What is needed - Nothing but the text of the records should come back; copy it exactly and leave the pictures out.

Records supplied -
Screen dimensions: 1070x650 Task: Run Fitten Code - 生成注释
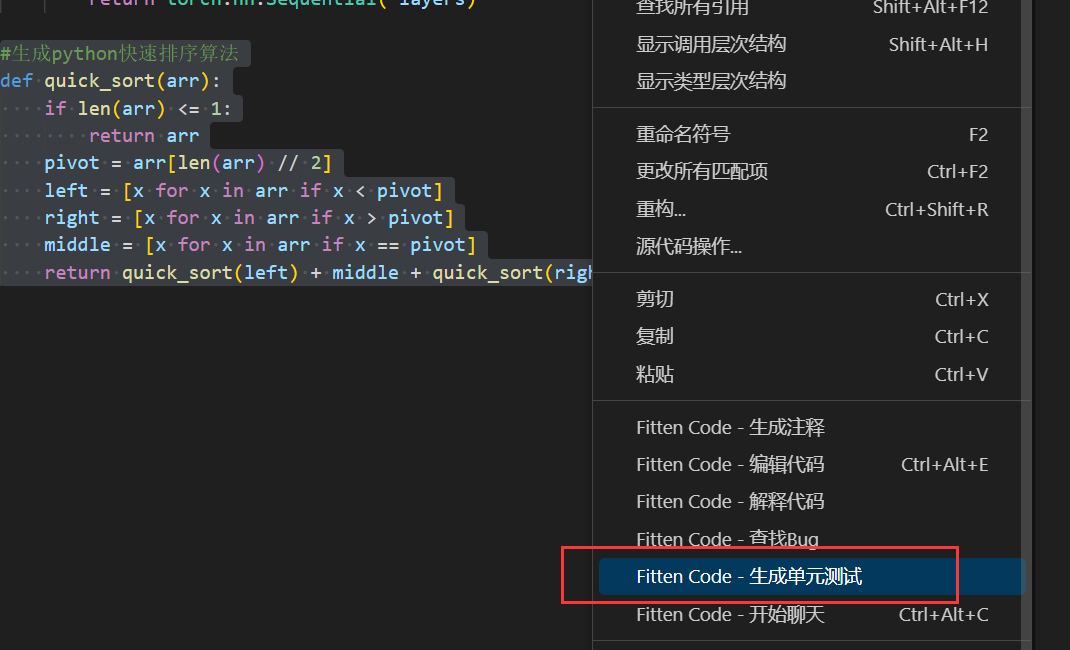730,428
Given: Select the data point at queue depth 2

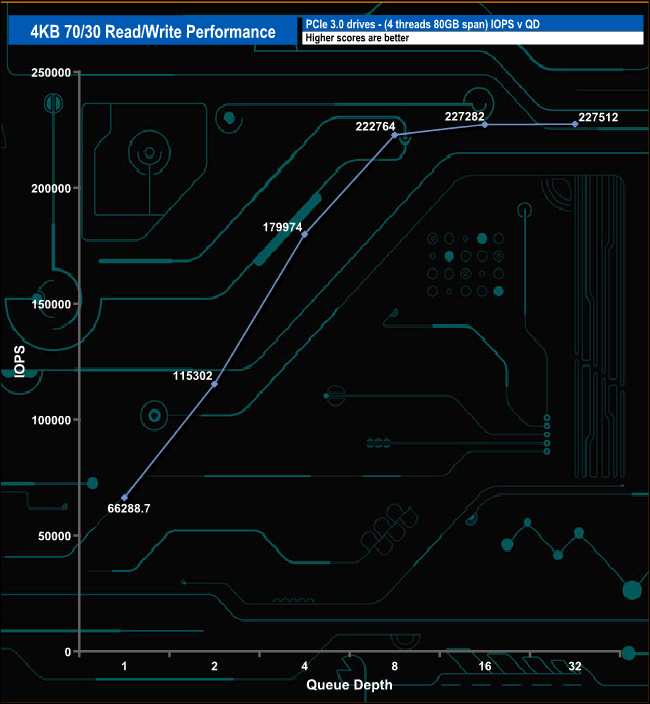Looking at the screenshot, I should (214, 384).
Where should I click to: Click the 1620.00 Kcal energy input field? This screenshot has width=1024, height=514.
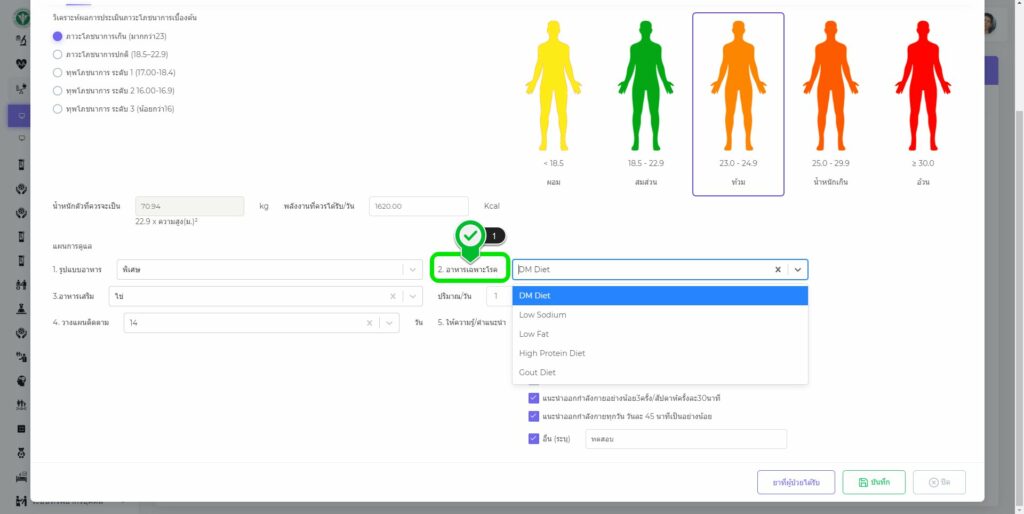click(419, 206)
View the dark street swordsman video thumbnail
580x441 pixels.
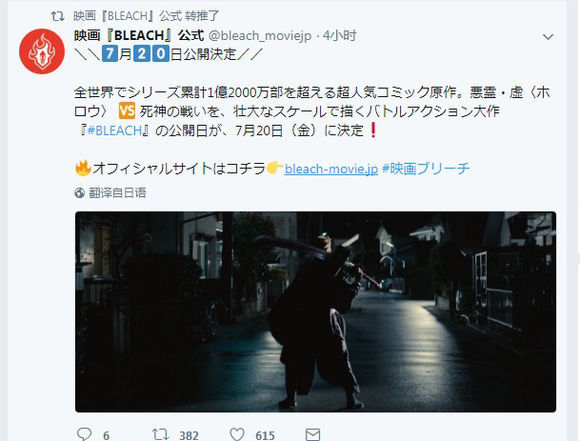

Reply -
Screen dimensions: 1070x650 Task: Run Fitten Code - 生成注释
730,428
Given: Select the data point at queue depth 2

Looking at the screenshot, I should (214, 384).
Where should I click to: Click the 1620.00 Kcal energy input field? This screenshot has width=1024, height=514.
click(419, 206)
View the dark street swordsman video thumbnail
580x441 pixels.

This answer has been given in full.